5. The chemically amplified positive photosensitive composition according to claim 1 or 2,

further contains a sulfur-containing compound (E) containing a sulfur atom capable of coordinating with the metal.

6. The chemically amplified positive photosensitive composition according to claim 1 or 2,

for forming a mold for forming a plated molding.

7. A photosensitive dry film characterized in that,

a photosensitive layer comprising the chemically amplified positive photosensitive composition according to any one of claims 1 to 6, and a substrate film, wherein the photosensitive layer is formed on the surface of the substrate film.

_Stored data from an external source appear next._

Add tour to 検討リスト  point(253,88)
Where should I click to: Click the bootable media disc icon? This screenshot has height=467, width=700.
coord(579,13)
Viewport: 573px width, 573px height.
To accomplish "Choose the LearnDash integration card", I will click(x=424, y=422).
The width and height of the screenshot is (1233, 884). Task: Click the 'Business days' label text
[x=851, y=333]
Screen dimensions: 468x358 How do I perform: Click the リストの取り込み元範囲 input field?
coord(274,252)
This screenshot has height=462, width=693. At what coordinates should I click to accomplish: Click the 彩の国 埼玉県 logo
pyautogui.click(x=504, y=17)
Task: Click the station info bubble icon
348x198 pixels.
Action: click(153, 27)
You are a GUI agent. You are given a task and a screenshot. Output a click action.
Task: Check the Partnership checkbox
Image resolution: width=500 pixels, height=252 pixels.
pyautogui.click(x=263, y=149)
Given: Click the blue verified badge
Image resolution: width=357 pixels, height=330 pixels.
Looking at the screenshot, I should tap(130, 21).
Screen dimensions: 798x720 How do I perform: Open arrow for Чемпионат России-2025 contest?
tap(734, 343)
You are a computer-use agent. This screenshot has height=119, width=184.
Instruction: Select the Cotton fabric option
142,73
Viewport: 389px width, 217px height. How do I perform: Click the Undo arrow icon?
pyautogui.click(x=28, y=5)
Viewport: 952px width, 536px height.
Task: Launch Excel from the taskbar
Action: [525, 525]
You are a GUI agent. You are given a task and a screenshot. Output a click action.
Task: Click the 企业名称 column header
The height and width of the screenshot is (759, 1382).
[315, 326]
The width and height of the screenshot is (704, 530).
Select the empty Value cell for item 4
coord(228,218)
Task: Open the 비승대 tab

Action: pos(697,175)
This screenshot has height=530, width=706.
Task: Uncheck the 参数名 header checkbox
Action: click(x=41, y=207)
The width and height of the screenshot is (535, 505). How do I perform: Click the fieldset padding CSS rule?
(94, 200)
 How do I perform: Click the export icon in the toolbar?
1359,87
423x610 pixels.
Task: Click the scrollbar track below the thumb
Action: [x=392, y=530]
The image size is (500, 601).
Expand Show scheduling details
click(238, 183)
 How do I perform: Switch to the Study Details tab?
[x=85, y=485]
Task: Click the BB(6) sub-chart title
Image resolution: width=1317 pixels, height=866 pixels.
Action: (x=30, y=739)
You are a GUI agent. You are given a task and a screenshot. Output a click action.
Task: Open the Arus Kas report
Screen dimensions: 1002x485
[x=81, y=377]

8. A method of manufacturing a patterned resist film, comprising:

a laminating step of laminating a photosensitive layer composed of the chemically amplified positive photosensitive composition according to any one of claims 1 to 6 on a substrate;

and a developing step of developing the exposed photosensitive layer.

9. A method for manufacturing a substrate with a mold, comprising:

a laminating step of laminating a photosensitive layer composed of the chemically amplified positive photosensitive composition according to any one of claims 1 to 6 on a substrate having a metal surface;

10. A method for manufacturing a plated molded article, characterized in that,

the method for manufacturing a substrate with a mold according to claim 9, comprising a step of plating the substrate with a mold manufactured by the method for manufacturing a substrate with a mold to form a plated molded article in the mold.